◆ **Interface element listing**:
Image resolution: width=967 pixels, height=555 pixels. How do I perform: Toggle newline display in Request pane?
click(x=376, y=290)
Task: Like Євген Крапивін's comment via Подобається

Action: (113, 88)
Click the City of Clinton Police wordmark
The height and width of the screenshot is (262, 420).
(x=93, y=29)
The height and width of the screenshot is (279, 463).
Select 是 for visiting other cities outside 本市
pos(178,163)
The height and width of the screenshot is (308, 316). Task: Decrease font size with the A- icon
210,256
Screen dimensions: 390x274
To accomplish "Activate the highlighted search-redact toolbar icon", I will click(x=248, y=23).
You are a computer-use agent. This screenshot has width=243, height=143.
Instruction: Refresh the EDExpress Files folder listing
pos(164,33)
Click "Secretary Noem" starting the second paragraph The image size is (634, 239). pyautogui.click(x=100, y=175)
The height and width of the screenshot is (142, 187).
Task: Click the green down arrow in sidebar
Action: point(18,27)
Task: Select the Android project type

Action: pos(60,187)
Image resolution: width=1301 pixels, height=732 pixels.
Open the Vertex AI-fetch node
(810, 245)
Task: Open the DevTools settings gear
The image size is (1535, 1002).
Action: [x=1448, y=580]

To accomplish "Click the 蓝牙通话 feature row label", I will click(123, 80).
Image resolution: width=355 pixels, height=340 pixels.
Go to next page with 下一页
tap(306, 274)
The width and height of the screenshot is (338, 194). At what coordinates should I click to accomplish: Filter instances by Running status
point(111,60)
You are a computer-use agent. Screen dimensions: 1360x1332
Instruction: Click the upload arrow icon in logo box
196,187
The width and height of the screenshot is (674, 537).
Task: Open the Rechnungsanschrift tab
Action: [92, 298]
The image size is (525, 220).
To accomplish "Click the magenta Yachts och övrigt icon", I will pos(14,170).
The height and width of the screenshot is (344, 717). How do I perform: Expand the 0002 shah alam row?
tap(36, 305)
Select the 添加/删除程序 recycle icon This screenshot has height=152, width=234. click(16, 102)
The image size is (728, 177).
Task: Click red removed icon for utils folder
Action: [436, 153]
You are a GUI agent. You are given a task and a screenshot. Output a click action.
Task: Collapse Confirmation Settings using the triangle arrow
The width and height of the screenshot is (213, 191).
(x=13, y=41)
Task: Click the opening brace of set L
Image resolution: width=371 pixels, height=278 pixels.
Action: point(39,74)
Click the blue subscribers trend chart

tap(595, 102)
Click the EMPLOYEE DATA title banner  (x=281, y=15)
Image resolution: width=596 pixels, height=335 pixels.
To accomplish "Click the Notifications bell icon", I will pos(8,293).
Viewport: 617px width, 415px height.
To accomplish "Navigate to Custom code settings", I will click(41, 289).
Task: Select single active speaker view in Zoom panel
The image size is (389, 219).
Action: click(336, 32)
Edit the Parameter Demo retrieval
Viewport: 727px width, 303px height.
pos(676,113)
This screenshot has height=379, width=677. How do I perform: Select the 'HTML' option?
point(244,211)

◆ **EXERCISE OBJECTIVE**: Lay out every line of the listing as a Markdown table with the columns Row and Line. Leave out blank lines.

◆ **SOLUTION FOR THIS PROBLEM**:
| Row | Line |
|---|---|
| 1 | Image resolution: width=967 pixels, height=555 pixels. How do I perform: Toggle newline display in Request pane? |
| 2 | click(x=376, y=290) |
| 3 | Task: Like Євген Крапивін's comment via Подобається |
| 4 | Action: (113, 88) |
| 5 | Click the City of Clinton Police wordmark |
| 6 | The height and width of the screenshot is (262, 420). |
| 7 | (x=93, y=29) |
| 8 | The height and width of the screenshot is (279, 463). |
| 9 | Select 是 for visiting other cities outside 本市 |
| 10 | pos(178,163) |
| 11 | The height and width of the screenshot is (308, 316). Task: Decrease font size with the A- icon |
| 12 | 210,256 |
| 13 | Screen dimensions: 390x274 |
| 14 | To accomplish "Activate the highlighted search-redact toolbar icon", I will click(x=248, y=23). |
| 15 | You are a computer-use agent. This screenshot has width=243, height=143. |
| 16 | Instruction: Refresh the EDExpress Files folder listing |
| 17 | pos(164,33) |
| 18 | Click "Secretary Noem" starting the second paragraph The image size is (634, 239). pyautogui.click(x=100, y=175) |
| 19 | The height and width of the screenshot is (142, 187). |
| 20 | Task: Click the green down arrow in sidebar |
| 21 | Action: point(18,27) |
| 22 | Task: Select the Android project type |
| 23 | Action: pos(60,187) |
| 24 | Image resolution: width=1301 pixels, height=732 pixels. |
| 25 | Open the Vertex AI-fetch node |
| 26 | (810, 245) |
| 27 | Task: Open the DevTools settings gear |
| 28 | The image size is (1535, 1002). |
| 29 | Action: [x=1448, y=580] |
| 30 | To accomplish "Click the 蓝牙通话 feature row label", I will click(123, 80). |
| 31 | Image resolution: width=355 pixels, height=340 pixels. |
| 32 | Go to next page with 下一页 |
| 33 | tap(306, 274) |
| 34 | The width and height of the screenshot is (338, 194). At what coordinates should I click to accomplish: Filter instances by Running status |
| 35 | point(111,60) |
| 36 | You are a computer-use agent. Screen dimensions: 1360x1332 |
| 37 | Instruction: Click the upload arrow icon in logo box |
| 38 | 196,187 |
| 39 | The width and height of the screenshot is (674, 537). |
| 40 | Task: Open the Rechnungsanschrift tab |
| 41 | Action: [92, 298] |
| 42 | The image size is (525, 220). |
| 43 | To accomplish "Click the magenta Yachts och övrigt icon", I will pos(14,170). |
| 44 | The height and width of the screenshot is (344, 717). How do I perform: Expand the 0002 shah alam row? |
| 45 | tap(36, 305) |
| 46 | Select the 添加/删除程序 recycle icon This screenshot has height=152, width=234. click(16, 102) |
| 47 | The image size is (728, 177). |
| 48 | Task: Click red removed icon for utils folder |
| 49 | Action: [436, 153] |
| 50 | You are a GUI agent. You are given a task and a screenshot. Output a click action. |
| 51 | Task: Collapse Confirmation Settings using the triangle arrow |
| 52 | The width and height of the screenshot is (213, 191). |
| 53 | (x=13, y=41) |
| 54 | Task: Click the opening brace of set L |
| 55 | Image resolution: width=371 pixels, height=278 pixels. |
| 56 | Action: point(39,74) |
| 57 | Click the blue subscribers trend chart |
| 58 | tap(595, 102) |
| 59 | Click the EMPLOYEE DATA title banner  (x=281, y=15) |
| 60 | Image resolution: width=596 pixels, height=335 pixels. |
| 61 | To accomplish "Click the Notifications bell icon", I will pos(8,293). |
| 62 | Viewport: 617px width, 415px height. |
| 63 | To accomplish "Navigate to Custom code settings", I will click(41, 289). |
| 64 | Task: Select single active speaker view in Zoom panel |
| 65 | The image size is (389, 219). |
| 66 | Action: click(336, 32) |
| 67 | Edit the Parameter Demo retrieval |
| 68 | Viewport: 727px width, 303px height. |
| 69 | pos(676,113) |
| 70 | This screenshot has height=379, width=677. How do I perform: Select the 'HTML' option? |
| 71 | point(244,211) |